I’ve truly enjoyed serving as a commissioner representing the entire county.
Thank you for the honor.
Angela Davis inspires
We are Jews in the local community in support of the Feb. 27 lecture by Angela Davis at Duke, which was condemned by Peter Reitzes in a Sunday guest column.
We reject Reitzes’s insinuation that Dr. Davis is anti-Semitic, and find it strange that he offers a critique of what he imagines her speech will contain.
Not only is Angela Davis not anti-Semitic, but criticism of Israel’s policies do not make her (or anyone else) anti-Israel, just as it is not anti-American to criticize our government’s policies.
We are inspired by Dr. Davis’ advocacy and scholarship, and commend Duke for inviting her.
This letter was signed by Beth Bruch, Genna Cohen, Nancy Kalow Dektar, Stephanie Gans, Harlan Gradin, Lara Haft, Danya Holtzman, Sandra Korn, Tema Okun, Suzi Pietroluongo, Millie Rosen, Deborah Rosenstein, Noah Byck Mlyn, Elizabeth Stern, Tom Stern, Miriam Thompson, Kenda Watkins and Davia Young.
Raising my blood pressure
I was wondering why my blood pressure was up, and then I remembered that Duke Energy wants to raise my bill by 21.06 percent.

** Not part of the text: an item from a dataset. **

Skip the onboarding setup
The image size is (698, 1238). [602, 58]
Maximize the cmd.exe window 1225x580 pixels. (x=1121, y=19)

My increase is higher than most because they are continuing to shift costs onto residential customers and to increase what you pay no matter how much or little you use, and my household is parsimonious in the power we use.
Why do they “need” more money? To clean up coal ash, to cover the cost of planning a nuclear plant they decided they didn’t need, and to raise their guaranteed return of investments from 10.2 percent to 10.75 percent (lots of luck getting even a fifth of that on your investments).
Save anti-poverty programs
I see that President Trump’s new budget is a retread of bad ideas and misguided priorities that most of America strongly opposes. As predicted, his budget would finance his massive tax cut on the backs of ordinary American families who just want to make ends meet each month.
Last year we saw repeated attempts to gut essential programs like Medicaid and SNAP (formerly Food Stamps). And now after giving away $1.5 trillion in tax breaks to millionaires, President Trump and some leaders in Congress want to put these critical basic assistance programs back on the chopping block with cuts, time limits, and restructuring. With 40 million Americans living below the poverty line, this is both bad public policy and just plain wrong.
I urge our members of Congress to make it clear to the President and congressional leadership that they won’t stand for any attempt to unravel anti-poverty programs.